COP28、より多くの女性リーダーの参加に期待

2023 / 9 / 7 | カテゴリー: | 執筆者:山本 香 Kaori Yamamoto

今年の11月から12月にかけてアラブ首長国連邦・ドバイで開催されるCOP28。パリ協定の目標達成に向けた進捗状況を整理しつつ、今後の動きについて議論が交わされる予定です。気候対策におけるジェンダー平等の必要性が認識される中、多くの女性リーダーの参加が期待されています。

女性の声が意思決定の場に求められる理由

昨年開催されたCOP27では、参加した世界のリーダー110名のうち、女性はわずか7名でした。一方、気候変動の影響で避難を余儀なくされる人の8割が女性だったり、自然災害発生時には男性よりも女性の方が死亡・負傷する確率が高かったりと、より大きな影響を受けているのは女性だとされています。影響を受けやすい当事者として女性が意思決定の場に参加することで、より公平で実情に合った気候対策の議論が交わされるはずです。

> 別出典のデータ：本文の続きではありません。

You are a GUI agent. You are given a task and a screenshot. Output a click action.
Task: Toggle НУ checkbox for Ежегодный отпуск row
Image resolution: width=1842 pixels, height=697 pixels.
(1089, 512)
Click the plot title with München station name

こちらの記事にある次の一文は、気候対策で女性が果たす役割を端的に伝えています:

Women and girls are not just victims of disasters and crises, but active agents of change and powerful organisers.
(試訳)女性や女児は、災害や危機の単なる犠牲者ではありません。積極的な変化の担い手であり、力強いまとめ役でもあるのです。

ジェンダー平等により期待されるメリット

UN WOMENのこちらの記事によると、女性の国会議員が増えると、気候政策の強化、ひいては排出削減が進みやすかったり、役員全体に占める女性の割合が高い企業は炭素排出に関する情報開示を積極的に行う傾向があるとされています。
このような現状を見ると、女性にも声をあげる権利があるという以上に、その声にしっかりと耳を傾けてジェンダー平等を軸とした気候対策を考えられれば、結果的にジェンダーに限らず他の脆弱な立場の人々にも目が行き届き、誰にとってもより良い未来につながることが期待できます。

同記事にもその点が指摘されています:

Without gender equality today, a sustainable, more equal future remains beyond our reach.
(試訳)今ジェンダー平等を実現できなければ、この先も持続可能でより公平な未来には手が届かないでしょう。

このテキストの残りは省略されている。